Over the years roof bolters have complained that resin cartridges will go limp after long periods of time. “Polyester resin cartridges have to be treated differently than other mine consumables due to the shelf-life of the product,” said Oler. “Mine operators are routinely told to rotate their inventory and avoid storage locations where polyester resin products are exposed to heat, or direct sunlight. Even with these precautions, some resin products have to be scrapped due to shelf-life and heat exposure issues.”
DSI Underground Systems has been working diligently to solve the problems associated with the shelf-life polyester resin cartridges “We recently launched FASLOC Extreme line of polyester resin products,” Oler said. “The Extreme product will stay firm for an extended period. It’s a stiffer package. Our cartridges are now lasting much more than six months.”
Steel Supports for Slopes and Roof Falls
When DSI merged with American Commercial, it gained immense experience in steel supports for mining and tunneling operations, such as steel arches, supports, liner plates and lattice girders, etc. The crossover application for this technology for coal operations is in either new slope construction (or rehabilitating existing slopes), or supporting large underground expanses, such as turnouts or roof falls. “We engineer steel structures to support underground operations,” said Ron Smith, vice president, engineering, DSI Underground. “We design the steel configurations to support the really large openings at the bottom of the slope.
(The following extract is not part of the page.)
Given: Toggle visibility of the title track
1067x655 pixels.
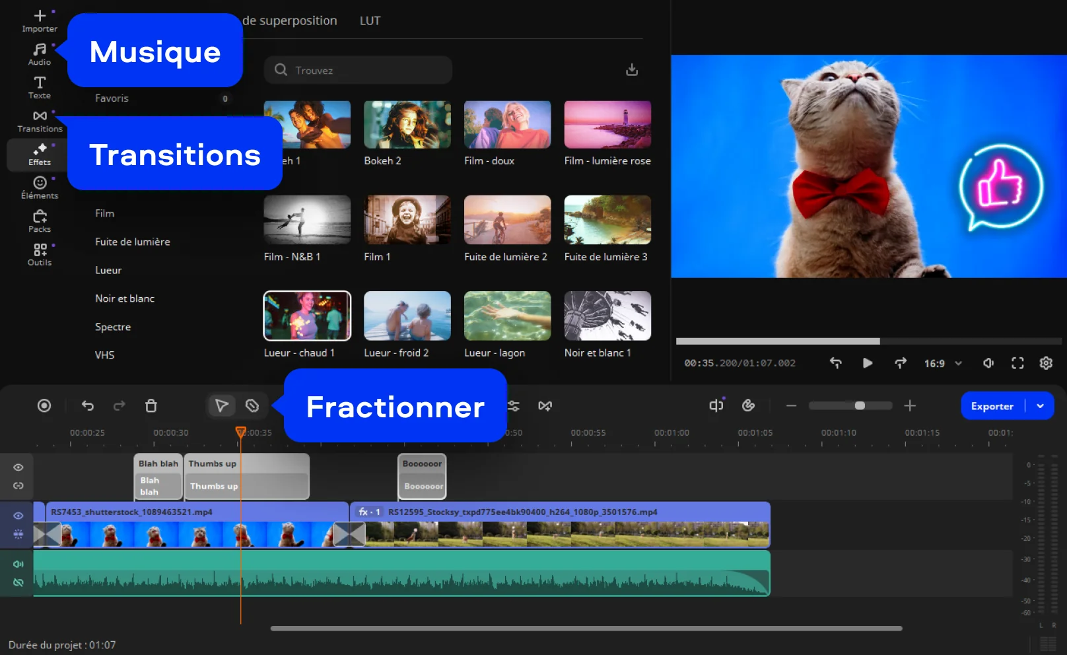Looking at the screenshot, I should [x=18, y=467].
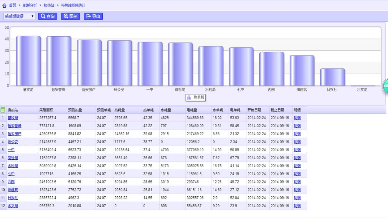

“We also specialize in portal canopies, which are very useful in protecting portal construction from a dangerous highwall,” Smith said. “In zones where it’s impossible to stabilize the roof, such as major roof falls, miners can erect the arches with high-strength lagging on a movable platform in a safe area and then advance their way back into an area safely.”
The biggest change Smith has seen in his nearly 40-year career is the improving industry standards for steel. “We used to build everything with an A36 steel and Grade 50 was priced at a premium,” Smith said. “Now, with all of the advances in steel production, we can use a higher grade steel that has 50 ksi for the same price. More loads can be supported with the same section.” Mining conditions are site specific and DSI can custom fabricate these sections for each mine, while keeping the same structural integrity.
The arches within these canopies carry the static load. The space between the arches is normally filled with wood lagging because it’s usually inexpensive and easy to install. “Wood has limited strength,” Smith said. “In a potential high impact area, a mine would want to use the safest, most economical design, which would be arches set on 3-ft centers. In some roof fall situations, coal operators have placed fill above the canopies to lessen the impact.”
Most modern slopes use a compartmentalized scenario, with men and materials transported on the bottom and a conveyor in a top compartment. “That’s a great opportunity for our horseshoe arches because you can place a deck beam at spring line and divide those two areas,” Smith said. “In a side-by-side configuration, the mine would want to use a square set because of the shorter height and longer span. The straight beam, however, does not offer the same strength as the arch.” A design compromise would use a flatter arch, which has a little less rise to it. That design retains some of the strength of the curved or bent beam, Smith explained, while getting away from a straight beam which requires a much heavier section.”